Janginon also added that “As part of a stimulus scheme, the government must declare a tax rebate for all workers equivalent to 2 months wage, in effect giving them a 14th and 15th month salary.”
Magtubo meanwhile proclaimed “As capitalists pass on the burden of the economic crisis to the workers, the simmering labor discontent will erupt sooner than later erupt into struggles and strikes.”
Wednesday, November 12, 2008
November 12, 2008
In reaction to the announcement by business leaders of a recession in the coming year, the militant group Partido ng Manggagawa (PM) called for a bailout and stimulus package for the workers and the poor to counter-act the economic downturn.
“We should put money in the hands of the workers and the poor not simply as a measure of social justice but as the solution to the economic recession. The consumers, the overwhelming majority of whom are the workers and the poor, should be able to continue buying their necessities and thereby keep the wheels of production rolling,” explained Renato Magtubo, chairperson of PM.
The group clarified that their bailout and stimulus package is different from that implemented in the US which it criticized as a “bailout of the rich capitalists who engineered the crisis in the first place thereby rewarding the criminals and punishing the innocent.” Magtubo argued that “If there is a lesson to be learned from the present crisis, it is that it is time to strengthen the real economy and shutdown the casino economy.”
In particular, PM is calling for the Social Security System (SSS), Government Service Insurance System (GSIS) and the Overseas Welfare Administration (OWWA) to set aside funds sufficient to subsidize all private sector workers, government employees and overseas Filipino workers (OFW’s) who will be laid off due to the economic crisis. The subsidy should last until they could find work up to a maximum of 6 months. The group is also demanding that the government must declare a tax rebate for all workers equivalent to 2 months wage, in effect giving them a 14th and 15th month salary.

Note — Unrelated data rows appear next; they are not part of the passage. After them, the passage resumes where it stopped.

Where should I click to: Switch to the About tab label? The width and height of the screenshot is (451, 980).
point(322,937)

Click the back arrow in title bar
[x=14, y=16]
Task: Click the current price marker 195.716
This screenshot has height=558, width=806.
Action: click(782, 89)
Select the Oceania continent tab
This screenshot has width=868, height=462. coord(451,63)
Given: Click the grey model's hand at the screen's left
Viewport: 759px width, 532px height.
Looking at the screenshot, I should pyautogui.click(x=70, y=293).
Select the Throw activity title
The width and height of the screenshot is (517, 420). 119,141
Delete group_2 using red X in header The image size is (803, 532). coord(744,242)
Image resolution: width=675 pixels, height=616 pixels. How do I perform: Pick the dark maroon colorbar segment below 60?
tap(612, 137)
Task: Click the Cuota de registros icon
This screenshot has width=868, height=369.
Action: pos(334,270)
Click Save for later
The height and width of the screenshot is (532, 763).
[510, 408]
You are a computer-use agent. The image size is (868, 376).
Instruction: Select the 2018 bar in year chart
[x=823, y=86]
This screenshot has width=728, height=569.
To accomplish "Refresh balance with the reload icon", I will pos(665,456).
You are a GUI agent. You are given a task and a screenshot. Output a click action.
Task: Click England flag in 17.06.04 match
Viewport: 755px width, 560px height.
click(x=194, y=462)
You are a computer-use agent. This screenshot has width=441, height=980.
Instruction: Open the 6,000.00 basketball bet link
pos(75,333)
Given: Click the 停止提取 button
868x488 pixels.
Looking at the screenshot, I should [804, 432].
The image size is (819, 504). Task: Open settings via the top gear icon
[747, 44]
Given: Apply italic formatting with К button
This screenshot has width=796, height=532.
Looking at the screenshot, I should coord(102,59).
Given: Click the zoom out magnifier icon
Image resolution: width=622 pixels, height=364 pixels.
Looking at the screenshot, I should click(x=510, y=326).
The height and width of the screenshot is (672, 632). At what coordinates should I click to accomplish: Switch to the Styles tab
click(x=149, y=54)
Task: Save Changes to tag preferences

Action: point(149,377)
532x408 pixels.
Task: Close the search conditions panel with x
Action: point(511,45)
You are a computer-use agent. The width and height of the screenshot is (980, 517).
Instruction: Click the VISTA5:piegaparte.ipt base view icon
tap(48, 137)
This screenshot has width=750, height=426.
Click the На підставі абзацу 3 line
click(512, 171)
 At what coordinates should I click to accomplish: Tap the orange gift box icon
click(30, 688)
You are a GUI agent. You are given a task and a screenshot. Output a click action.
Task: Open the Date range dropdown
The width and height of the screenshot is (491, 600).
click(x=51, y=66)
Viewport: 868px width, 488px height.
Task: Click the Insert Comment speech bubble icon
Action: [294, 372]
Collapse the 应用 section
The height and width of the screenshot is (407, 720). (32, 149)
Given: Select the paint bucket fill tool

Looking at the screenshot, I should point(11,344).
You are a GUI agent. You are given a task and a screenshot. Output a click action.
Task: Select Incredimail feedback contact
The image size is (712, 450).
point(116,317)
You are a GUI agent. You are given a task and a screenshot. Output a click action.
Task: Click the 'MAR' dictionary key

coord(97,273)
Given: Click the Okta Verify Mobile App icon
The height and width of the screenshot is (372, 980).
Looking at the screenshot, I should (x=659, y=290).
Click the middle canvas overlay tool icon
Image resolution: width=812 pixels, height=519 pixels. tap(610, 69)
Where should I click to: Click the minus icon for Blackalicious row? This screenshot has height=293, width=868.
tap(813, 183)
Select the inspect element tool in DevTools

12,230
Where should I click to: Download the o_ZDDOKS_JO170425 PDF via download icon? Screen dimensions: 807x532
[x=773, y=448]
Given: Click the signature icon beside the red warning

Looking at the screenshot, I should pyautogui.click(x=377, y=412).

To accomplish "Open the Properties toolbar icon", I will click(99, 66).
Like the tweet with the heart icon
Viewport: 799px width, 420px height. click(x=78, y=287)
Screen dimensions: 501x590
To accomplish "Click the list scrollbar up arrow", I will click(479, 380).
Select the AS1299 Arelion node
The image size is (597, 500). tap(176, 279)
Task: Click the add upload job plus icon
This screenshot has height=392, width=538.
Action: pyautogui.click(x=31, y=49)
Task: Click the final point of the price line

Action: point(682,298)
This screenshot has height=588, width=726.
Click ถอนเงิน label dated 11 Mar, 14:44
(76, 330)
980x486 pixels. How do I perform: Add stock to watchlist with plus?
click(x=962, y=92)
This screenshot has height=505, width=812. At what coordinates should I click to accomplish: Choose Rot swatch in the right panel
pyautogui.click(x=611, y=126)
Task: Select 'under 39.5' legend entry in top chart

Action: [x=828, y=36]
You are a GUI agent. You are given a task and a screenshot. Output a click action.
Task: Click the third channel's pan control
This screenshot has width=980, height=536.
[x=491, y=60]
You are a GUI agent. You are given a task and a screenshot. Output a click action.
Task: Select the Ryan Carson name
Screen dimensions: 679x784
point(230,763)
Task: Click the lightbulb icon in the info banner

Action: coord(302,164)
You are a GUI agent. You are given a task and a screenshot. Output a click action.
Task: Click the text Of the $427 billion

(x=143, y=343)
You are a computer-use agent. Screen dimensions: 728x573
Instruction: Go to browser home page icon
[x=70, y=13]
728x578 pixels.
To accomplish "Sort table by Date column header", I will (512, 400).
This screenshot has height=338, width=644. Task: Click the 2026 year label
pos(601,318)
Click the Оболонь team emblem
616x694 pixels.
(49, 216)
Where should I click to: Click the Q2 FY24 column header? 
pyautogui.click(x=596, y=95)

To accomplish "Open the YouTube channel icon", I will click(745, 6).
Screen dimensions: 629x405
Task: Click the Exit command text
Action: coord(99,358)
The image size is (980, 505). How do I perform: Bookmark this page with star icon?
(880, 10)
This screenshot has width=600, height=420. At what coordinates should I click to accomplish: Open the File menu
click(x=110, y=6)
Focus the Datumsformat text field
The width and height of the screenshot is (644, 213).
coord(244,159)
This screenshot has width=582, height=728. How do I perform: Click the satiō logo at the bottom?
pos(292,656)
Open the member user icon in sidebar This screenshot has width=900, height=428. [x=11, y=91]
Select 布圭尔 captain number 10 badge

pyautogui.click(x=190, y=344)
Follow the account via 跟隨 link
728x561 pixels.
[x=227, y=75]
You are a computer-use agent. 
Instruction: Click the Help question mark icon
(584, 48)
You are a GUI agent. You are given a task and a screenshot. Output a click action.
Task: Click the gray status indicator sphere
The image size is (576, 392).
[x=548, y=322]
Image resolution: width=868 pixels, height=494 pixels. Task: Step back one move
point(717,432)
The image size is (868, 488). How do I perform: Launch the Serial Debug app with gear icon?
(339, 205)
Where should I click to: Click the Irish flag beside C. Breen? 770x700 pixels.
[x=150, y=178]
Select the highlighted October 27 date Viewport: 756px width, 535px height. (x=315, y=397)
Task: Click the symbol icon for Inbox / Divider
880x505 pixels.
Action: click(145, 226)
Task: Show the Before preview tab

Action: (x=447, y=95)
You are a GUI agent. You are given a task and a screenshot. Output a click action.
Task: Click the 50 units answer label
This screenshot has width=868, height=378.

Magtubo stated that “Big business is forecasting a recession next year but the initial effects of the perfect economic storm is already being felt by workers in the export-processing zones and OFW’s in the Middle East. We know first hand of furniture and garments factories in the export-processing zones of Cavite and Cebu who have reduced workers and hours of work because of reduced orders from the US. The export industry as a whole is collapsing with growth contracting from 6.6 % in August to just 1.2% this September. Workers are being made to bear the brunt of a crisis that is not of their own making.”
“As for the millions who were already unemployed even before the onset of the present crisis, a massive public employment program must be established. In form it will be similar to the ‘patrabaho ng gobyerno’ program the presently exists. But in substance it will be radically different. First, the patronage system must be excised from the public employment program by putting it under the control of people’s organizations instead of local politicians. Second, the salaries, benefits and working conditions should conform to labor standards instead of the present setup where contractual workers do the work for below minimum wages,” asserted Magtubo. ###
(The SSS and GSIS are the state-managed social security institutions for private sector and public sector employees respectively. The OWWA is a similar institution for overseas workers.)